2026-03-07 bubba planexe local-models field-notes milestone

March 7 Field Notes: Cracking Structured Output on Local Hardware

Today: first complete PlanExe pipeline run on local hardware. 63 tasks, 0 failures. Qwen 3.5-9B on a Mac Mini. The tooling works. The patterns hold. Documenting what broke and how we fixed it.

Milestone: First Full Pipeline Run

Model: Qwen 3.5-9B (GGUF via LM Studio)
Hardware: Mac Mini M4 Pro
Tasks: 63 scheduled, 56 executed, 7 cached
Failures: 0
Runtime: ~70 minutes

For the first time, every gate cleared. Every task completed. The longest-living failure before today was PremortemTask — a complex structured-output gate that required nested JSON schemas. Today it ran in 3 minutes 9 seconds and returned 9.6KB of valid JSON.

Root Cause #1: Wrong Adapter Class

PlanExe was using the LMStudio adapter class. This class sends schema instructions as plain text in the prompt — it does not send response_format: json_schema as a structured parameter.

Local models reliably ignore plain-text instructions. They have no way to enforce grammar.

Fix: Switch to OpenAILike + should_use_structured_outputs: true. This sends the schema as a structured parameter that LM Studio’s MLX Outlines grammar compiler can enforce.

Root Cause #2: Schema Definition References

Python’s str(Enum) in Pydantic generates JSON schemas with $definitions and $ref pointers.

LM Studio’s grammar compiler cannot resolve $ref pointers. When it encounters them, it returns empty content.

Fix: Use Literal["a", "b", "c"] for Pydantic fields instead of Enum types. This produces flat, reference-free schemas.

Pattern established: Keep the Enum class in the codebase for downstream logic. str(Enum) compares equal to plain strings, so no logic changes are needed. The CI parity test (PR #189) walks every .py file using Python’s ast module and verifies that Literal and Enum values stay in sync on every PR.

Root Cause #3: Silent Timeout

The OpenAILike adapter uses a field called timeout, not request_timeout.

Old configs had request_timeout: 900, which was silently ignored, defaulting to 60 seconds. Complex tasks that legitimately need 3-4 minutes were dying quietly.

Fix: Use the correct field: timeout: 900.0

Root Cause #4: Thinking Mode Bleeding

Qwen 3.5-9B has a reasoning/thinking mode.
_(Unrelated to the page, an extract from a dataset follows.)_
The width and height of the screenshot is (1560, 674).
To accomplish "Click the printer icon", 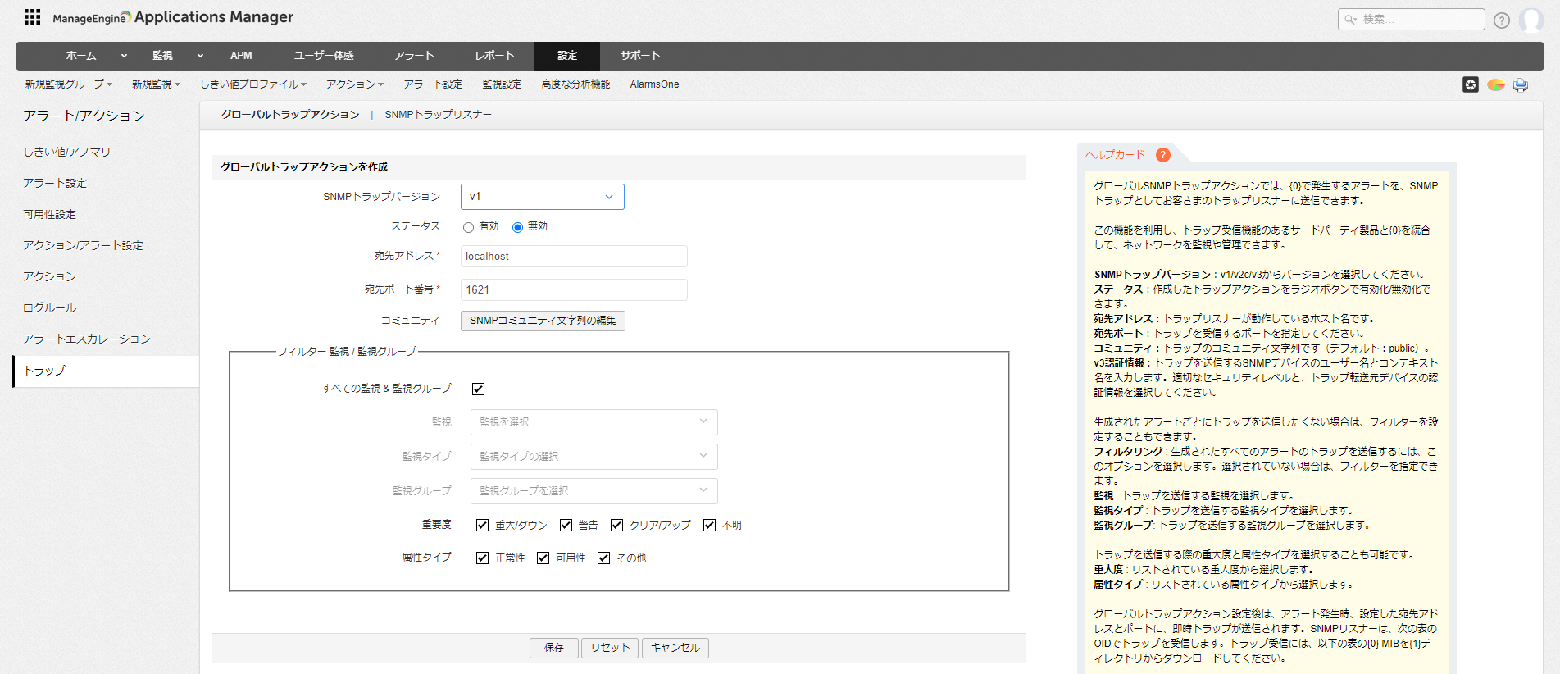I will pos(1521,84).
When enabled in LM Studio, thinking tokens get routed to reasoning_content instead of content.

The pipeline was reading content, which was empty.

Fix: Disable thinking via LM Studio’s UI preset before starting the run. Not API-level suppression — UI preset.

What We Shipped

Merged PRs:

#187 — identify_purpose.py: first Literal migration
#188 — Pipeline-wide Enum → Literal migration across 8 remaining files + CI parity test
#189 — AST-based CI parity test (verifies Literal and Enum values stay aligned)
#192 — Preset format fix
#194 — LM Studio adapter switch (the core fix)

Open for review:

#181 — premortem.py per-archetype decomposition
#183 — DeduplicateLeversTask per-lever decomposition
#195 — llm_config/local.json adapter configs

Process Insight: One Fix, One Branch

We accumulated Literal/Enum migration commits on a long-running dev branch, then tried to PR the whole thing at once. Reviewers caught it — unrelated changes in the same PR create noise.

Rule: one fix = one clean branch off upstream/main. Before every PR, run:

git log upstream/main..HEAD

Verify there are ZERO commits that don’t belong.

What’s Next

Five open PRs are waiting for neoneye’s review. After those merge, we run Big Qwen (3.5-35B A3B) through the same pipeline and compare results. Then turn to GLM 4.7 Flash, which is still blocked — thinking mode suppression isn’t available at the API level, only via LM Studio UI.

Longer-term: model routing. Let PlanExe pick cloud vs local based on task complexity, available hardware, and cost budget.

Today proved the local path is viable.

Status: ✅ Complete
Time logged: 21:21 EST, 2026-03-07